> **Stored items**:

□ □ □ □ □

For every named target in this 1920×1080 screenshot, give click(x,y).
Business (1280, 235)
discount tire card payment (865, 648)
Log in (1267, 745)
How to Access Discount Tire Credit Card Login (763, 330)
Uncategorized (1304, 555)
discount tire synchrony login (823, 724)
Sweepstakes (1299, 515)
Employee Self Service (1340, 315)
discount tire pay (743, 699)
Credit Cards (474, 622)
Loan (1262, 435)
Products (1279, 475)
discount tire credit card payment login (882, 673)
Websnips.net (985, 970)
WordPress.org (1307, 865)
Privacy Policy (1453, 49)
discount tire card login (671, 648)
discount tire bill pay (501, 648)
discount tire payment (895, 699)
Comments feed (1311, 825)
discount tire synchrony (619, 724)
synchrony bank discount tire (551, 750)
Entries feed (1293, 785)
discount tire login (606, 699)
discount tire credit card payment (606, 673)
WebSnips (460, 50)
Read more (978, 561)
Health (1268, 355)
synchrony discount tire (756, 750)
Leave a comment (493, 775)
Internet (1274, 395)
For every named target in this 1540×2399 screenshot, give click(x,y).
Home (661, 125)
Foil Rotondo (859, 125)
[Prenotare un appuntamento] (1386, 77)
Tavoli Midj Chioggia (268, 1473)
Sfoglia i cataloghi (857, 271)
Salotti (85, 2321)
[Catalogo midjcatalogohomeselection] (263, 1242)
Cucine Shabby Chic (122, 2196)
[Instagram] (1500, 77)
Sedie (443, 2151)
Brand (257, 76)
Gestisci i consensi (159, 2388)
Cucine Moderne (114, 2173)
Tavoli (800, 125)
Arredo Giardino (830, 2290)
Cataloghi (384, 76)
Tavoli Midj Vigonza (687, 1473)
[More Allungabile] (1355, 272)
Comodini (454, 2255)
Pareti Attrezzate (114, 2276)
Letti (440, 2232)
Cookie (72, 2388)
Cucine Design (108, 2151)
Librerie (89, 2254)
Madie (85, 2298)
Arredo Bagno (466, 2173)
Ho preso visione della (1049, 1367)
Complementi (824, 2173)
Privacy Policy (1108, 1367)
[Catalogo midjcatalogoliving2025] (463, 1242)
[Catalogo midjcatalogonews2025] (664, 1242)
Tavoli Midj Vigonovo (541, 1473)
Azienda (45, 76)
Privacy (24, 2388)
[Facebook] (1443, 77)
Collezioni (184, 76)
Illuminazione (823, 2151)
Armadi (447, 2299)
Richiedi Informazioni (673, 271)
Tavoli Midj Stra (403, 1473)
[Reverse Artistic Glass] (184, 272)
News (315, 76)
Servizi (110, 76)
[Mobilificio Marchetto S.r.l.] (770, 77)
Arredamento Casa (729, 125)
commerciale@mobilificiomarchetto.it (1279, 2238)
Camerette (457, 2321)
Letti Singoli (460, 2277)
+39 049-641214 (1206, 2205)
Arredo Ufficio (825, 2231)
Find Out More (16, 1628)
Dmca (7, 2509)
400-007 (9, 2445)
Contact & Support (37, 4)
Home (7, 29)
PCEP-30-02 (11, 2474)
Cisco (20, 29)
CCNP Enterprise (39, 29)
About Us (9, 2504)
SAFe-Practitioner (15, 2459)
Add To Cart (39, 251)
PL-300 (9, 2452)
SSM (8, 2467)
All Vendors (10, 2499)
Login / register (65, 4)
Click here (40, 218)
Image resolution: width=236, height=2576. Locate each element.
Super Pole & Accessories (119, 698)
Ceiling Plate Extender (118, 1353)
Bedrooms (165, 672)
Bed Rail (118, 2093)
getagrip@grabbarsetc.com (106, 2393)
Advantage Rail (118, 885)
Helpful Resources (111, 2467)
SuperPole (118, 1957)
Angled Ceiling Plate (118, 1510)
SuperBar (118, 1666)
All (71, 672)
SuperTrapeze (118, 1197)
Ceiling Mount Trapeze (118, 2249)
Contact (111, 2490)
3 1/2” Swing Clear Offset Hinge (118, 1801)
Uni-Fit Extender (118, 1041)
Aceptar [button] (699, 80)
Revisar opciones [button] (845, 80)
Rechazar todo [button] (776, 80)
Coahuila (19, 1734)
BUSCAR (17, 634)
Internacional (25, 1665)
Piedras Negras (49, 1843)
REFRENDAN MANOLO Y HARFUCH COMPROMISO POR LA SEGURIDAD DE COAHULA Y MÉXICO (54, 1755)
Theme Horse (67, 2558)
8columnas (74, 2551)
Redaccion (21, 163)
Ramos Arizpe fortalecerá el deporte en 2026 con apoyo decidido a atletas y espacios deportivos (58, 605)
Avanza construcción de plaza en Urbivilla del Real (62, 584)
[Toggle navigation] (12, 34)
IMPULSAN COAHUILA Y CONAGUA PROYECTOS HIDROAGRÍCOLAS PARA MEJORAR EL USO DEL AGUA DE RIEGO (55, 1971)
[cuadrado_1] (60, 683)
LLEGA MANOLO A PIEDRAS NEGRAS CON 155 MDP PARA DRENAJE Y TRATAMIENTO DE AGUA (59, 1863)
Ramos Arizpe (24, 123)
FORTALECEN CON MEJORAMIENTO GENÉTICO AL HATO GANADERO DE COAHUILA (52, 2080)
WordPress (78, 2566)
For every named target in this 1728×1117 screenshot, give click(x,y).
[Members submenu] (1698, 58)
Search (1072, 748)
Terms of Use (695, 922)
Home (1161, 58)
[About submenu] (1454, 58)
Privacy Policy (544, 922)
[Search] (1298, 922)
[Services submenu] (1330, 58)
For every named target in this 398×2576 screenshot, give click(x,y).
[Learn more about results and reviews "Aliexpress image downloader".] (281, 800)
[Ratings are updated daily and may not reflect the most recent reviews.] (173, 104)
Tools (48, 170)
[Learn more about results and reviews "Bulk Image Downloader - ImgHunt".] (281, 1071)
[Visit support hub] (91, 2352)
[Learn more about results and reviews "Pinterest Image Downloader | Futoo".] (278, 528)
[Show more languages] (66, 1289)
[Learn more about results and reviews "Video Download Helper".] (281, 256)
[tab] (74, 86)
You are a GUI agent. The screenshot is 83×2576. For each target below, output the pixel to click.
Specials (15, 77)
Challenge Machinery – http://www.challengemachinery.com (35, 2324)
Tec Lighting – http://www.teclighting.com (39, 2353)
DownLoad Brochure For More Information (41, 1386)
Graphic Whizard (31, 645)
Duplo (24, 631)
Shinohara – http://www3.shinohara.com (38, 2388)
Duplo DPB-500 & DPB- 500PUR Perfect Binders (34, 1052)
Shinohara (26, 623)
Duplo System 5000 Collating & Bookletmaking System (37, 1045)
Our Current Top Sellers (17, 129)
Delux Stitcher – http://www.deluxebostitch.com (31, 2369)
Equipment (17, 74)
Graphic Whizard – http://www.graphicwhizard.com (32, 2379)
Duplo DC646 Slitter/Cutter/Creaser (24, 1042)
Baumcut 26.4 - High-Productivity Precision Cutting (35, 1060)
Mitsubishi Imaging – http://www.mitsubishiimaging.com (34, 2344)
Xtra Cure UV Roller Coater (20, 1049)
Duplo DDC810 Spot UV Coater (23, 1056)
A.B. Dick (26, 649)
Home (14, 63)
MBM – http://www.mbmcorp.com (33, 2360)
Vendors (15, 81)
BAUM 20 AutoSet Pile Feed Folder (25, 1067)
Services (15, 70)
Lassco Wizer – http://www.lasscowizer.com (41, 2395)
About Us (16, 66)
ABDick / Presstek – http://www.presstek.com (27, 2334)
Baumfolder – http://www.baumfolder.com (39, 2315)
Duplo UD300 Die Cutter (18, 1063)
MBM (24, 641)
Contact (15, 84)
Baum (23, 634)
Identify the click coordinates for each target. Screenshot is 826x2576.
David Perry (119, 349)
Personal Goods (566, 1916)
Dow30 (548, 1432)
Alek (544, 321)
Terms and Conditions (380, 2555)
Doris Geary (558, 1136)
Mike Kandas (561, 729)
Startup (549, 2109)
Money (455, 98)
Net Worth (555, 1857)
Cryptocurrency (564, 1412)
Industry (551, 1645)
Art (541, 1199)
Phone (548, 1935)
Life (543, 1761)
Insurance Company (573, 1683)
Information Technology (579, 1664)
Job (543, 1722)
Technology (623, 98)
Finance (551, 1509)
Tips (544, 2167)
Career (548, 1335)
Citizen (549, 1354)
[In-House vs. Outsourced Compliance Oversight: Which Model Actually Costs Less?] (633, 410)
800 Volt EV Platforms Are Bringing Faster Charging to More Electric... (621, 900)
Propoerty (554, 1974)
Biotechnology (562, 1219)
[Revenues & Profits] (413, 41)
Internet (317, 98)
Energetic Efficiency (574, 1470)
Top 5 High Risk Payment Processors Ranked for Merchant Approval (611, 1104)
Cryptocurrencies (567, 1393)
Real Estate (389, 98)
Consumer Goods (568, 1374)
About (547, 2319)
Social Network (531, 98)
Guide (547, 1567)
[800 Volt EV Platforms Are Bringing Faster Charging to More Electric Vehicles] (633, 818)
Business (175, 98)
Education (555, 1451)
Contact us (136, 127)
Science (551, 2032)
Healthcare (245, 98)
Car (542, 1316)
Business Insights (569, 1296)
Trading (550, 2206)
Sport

□ □ □ □ □

> **Task to carry out**:
When a line of the records includes "this", that line belongs in the answer.

> **Solution to the problem**:
For every named target in this 1920×1080 screenshot, give click(x,y).
For every named target in this 1540×2399 screenshot, give click(x,y).
For every named target in this 1728×1117 screenshot, give click(x,y).
For every named target in this 398×2576 screenshot, give click(x,y).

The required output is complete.